Para desarrollar su economía y garantizar estándares mínimos de bienestar, los países requieren contar con fuentes de energía abundantes y eficientes. Cuando la oferta no está garantizada, tienen que recurrir a energéticos de menor calidad.
Tal es el caso de Alemania que, ante el incremento del precio del gas derivado de las tensiones ruso-ucranianas, no tuvo más remedio que aumentar el consumo de leña; o China que, para garantizar la oferta de energía eléctrica, recurrió al consumo de carbón.
Si los países poderosos se ven obligados a usar energéticos cuyo precio es más competitivo, ¿qué podría esperarse de Colombia, cuyo PIB per cápita es el 18,7 % del de Alemania y un poco más de la mitad del de China? ¿Y qué decir de las comunidades asentadas en lugares olvidados?
De acuerdo con cifras de la Asociación Colombiana de Gas Natural, 5,4 millones de personas, equivalentes al 10,6 % de la población, cocinan con leña, carbón o desechos. En zonas rurales cercanas y remotas el porcentaje asciende al 23,2 % y 27,8 %, respectivamente.
Esta situación afecta en especial a mujeres y niños, que por lo general son responsables de la preparación de los alimentos en el hogar. Se estima que el 56 % de las muertes asociadas con el uso de leña en el país corresponde a mujeres (UPME, 2025).

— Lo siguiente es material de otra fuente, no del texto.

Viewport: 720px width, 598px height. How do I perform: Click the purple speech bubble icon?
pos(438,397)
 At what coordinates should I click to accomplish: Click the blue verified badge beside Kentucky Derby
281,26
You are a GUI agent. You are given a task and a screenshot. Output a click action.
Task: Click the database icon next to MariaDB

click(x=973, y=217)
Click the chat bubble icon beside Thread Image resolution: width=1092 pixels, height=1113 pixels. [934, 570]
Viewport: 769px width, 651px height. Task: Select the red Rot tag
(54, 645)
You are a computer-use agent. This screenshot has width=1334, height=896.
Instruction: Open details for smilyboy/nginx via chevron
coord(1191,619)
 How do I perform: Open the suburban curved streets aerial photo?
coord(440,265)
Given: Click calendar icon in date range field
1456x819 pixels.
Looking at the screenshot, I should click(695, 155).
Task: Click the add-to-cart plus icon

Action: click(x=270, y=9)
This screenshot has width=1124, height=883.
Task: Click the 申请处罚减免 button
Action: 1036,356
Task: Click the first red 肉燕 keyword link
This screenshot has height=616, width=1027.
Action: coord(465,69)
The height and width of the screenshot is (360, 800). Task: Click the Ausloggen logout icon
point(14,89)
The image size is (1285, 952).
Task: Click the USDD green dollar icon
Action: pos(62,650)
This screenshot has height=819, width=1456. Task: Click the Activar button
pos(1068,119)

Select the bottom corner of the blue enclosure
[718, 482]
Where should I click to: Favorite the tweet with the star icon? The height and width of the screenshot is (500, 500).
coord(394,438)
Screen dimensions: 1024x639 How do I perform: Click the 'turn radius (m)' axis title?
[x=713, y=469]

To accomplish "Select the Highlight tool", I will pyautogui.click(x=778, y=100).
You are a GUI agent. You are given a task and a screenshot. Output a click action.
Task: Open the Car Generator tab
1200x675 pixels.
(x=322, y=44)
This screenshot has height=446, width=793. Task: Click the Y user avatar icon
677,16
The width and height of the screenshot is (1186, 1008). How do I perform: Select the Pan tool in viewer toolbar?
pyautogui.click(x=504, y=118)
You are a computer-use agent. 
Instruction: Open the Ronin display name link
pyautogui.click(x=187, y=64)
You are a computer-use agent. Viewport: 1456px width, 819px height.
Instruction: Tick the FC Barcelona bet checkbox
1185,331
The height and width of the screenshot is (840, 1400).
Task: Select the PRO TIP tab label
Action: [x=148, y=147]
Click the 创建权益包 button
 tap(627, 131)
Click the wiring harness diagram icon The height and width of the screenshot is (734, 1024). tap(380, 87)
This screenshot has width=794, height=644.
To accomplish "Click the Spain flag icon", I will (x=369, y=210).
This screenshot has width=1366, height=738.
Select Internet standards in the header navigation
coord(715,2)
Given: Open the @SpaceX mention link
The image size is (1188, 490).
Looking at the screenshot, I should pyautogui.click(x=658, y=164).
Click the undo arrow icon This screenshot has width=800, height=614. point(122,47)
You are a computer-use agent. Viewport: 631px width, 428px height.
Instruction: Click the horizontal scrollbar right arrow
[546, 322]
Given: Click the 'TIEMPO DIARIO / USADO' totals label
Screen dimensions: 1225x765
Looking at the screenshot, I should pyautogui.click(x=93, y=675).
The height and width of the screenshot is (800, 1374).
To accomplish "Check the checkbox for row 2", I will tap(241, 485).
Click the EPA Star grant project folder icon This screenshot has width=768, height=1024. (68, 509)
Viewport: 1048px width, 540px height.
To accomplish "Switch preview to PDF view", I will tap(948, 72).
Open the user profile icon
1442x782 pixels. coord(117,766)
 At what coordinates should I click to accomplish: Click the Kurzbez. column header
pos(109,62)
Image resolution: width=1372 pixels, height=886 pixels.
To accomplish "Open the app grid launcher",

Hay evidencia suficiente para concluir que la opción más viable para reemplazar las estufas de leña en los hogares rurales es el gas natural. Este garantiza una combustión mucho más limpia, emite menos material particulado, reduce las emisiones de gases de efecto invernadero y, ante todo, es barato.
La leña es gratis cuando se obtiene de bosques aledaños. Sin embargo, su extracción les toma a las familias entre dos y seis horas diarias que podrían dedicarse a actividades productivas. Cuando se compra, el bulto cuesta entre 10.000 y 20.000 pesos, lo que le permite a un grupo de tres personas cocinar durante una semana.
Como la factura de gas natural oscila entre 25.000 y 40.000 pesos mensuales para los estratos 1 al 3, precios muy similares y en algunos casos más favorables que los de la leña, esta fuente de energía se constituye como una alternativa al alcance de los más pobres.
Por eso no se entiende la decisión del gobierno de Gustavo Petro de dejar de firmar nuevos contratos de exploración. Esto, sumado al agotamiento paulatino de las reservas y al aumento sostenido de la demanda de gas natural, tiene al país importando el 17 % del gas que se consume, dando como resultado su encarecimiento.
El gas caro dificulta la reconversión de los sistemas de cocción en los hogares que usan combustibles sólidos. De allí que la política de transición energética de Gustavo Petro, lejos de ser disruptiva con el gran capital —al que, por cierto, le abre nuevos nichos de inversión (Suárez & Escobar, 2024)—, condene a millones de colombianos a vivir en el atraso.